Ján Michalko

Personal information
- Nationality: Slovak
- Born: 18 November 1947 Východná, Czechoslovakia
- Died: 24 September 2024 (aged 76) Slovakia

Sport
- Sport: Cross-country skiing

= Ján Michalko =

Slovak cross-country skier (1947–2024)

Ján Michalko (18 November 1947 – 22 September 2024) was a Slovak cross-country skier. He competed for Czechoslovakia at the 1972 Winter Olympics and the 1976 Winter Olympics.

Michalko studied to be an electrotechnician at SOU elektrotechnické in Liptovský Hrádok. Michalko was the inaugural winner of Biela stopa SNP race in Kremnica in 1974, repeating the victory in 1977. In 1975/76 World Cup season, he won bronze with František Šimon and Milan Jarý in Davos 3 × 10 kilometers relay race. As an athlete of Červená hviezda Štrbské Pleso club, he was a member of Public Security from 1967 onwards.

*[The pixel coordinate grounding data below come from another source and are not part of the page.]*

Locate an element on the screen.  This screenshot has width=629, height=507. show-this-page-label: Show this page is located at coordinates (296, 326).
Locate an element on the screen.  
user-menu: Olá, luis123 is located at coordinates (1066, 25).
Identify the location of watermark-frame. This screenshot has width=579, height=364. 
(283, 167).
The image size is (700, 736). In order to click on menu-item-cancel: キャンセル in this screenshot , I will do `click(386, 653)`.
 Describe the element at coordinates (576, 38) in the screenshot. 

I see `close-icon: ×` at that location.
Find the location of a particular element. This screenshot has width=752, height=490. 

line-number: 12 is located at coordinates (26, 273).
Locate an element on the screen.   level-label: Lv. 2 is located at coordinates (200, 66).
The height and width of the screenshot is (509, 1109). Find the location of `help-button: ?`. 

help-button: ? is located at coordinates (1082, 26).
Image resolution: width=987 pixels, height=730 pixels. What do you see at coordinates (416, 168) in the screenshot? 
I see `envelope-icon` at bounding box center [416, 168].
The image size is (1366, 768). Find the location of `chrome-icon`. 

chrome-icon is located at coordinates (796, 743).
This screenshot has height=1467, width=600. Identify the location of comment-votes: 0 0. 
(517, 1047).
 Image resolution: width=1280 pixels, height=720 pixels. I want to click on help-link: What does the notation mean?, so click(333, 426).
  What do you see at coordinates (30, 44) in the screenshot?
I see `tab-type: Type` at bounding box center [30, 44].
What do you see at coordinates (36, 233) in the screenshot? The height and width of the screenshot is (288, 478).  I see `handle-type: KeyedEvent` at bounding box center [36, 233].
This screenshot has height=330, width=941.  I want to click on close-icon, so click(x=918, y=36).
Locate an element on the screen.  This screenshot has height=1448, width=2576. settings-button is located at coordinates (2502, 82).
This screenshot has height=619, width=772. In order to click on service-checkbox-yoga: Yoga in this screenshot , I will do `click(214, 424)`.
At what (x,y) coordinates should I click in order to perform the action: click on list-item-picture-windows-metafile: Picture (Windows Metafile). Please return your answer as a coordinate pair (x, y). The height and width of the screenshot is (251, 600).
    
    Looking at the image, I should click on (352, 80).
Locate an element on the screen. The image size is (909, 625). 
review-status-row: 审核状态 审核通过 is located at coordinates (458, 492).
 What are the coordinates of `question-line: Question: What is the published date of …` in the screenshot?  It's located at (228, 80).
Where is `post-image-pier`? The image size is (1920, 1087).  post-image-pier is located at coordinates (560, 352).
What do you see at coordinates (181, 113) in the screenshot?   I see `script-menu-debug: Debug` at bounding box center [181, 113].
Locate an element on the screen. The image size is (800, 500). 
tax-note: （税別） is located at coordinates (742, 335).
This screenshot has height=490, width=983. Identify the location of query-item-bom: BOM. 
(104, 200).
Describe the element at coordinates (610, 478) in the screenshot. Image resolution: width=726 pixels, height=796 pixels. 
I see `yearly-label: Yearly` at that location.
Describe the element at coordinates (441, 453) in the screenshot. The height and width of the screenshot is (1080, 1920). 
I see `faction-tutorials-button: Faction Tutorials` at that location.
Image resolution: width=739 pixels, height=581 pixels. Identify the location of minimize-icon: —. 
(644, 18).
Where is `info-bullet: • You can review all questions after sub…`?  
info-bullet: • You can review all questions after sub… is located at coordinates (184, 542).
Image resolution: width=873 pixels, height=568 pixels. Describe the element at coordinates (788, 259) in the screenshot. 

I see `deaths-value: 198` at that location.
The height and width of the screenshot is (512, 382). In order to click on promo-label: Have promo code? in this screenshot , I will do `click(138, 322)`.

After retirement, he was the chief of police in Dolný Kubín. Between 1990 and 1992, he served as deputy Minister of Interior to Vladimír Mečiar, who recalled him failing to follow orders. On 1 September 1999, Ladislav Pittner promoted him into a rank of General.

Michalko died in Slovakia on 22 September 2024, at the age of 76.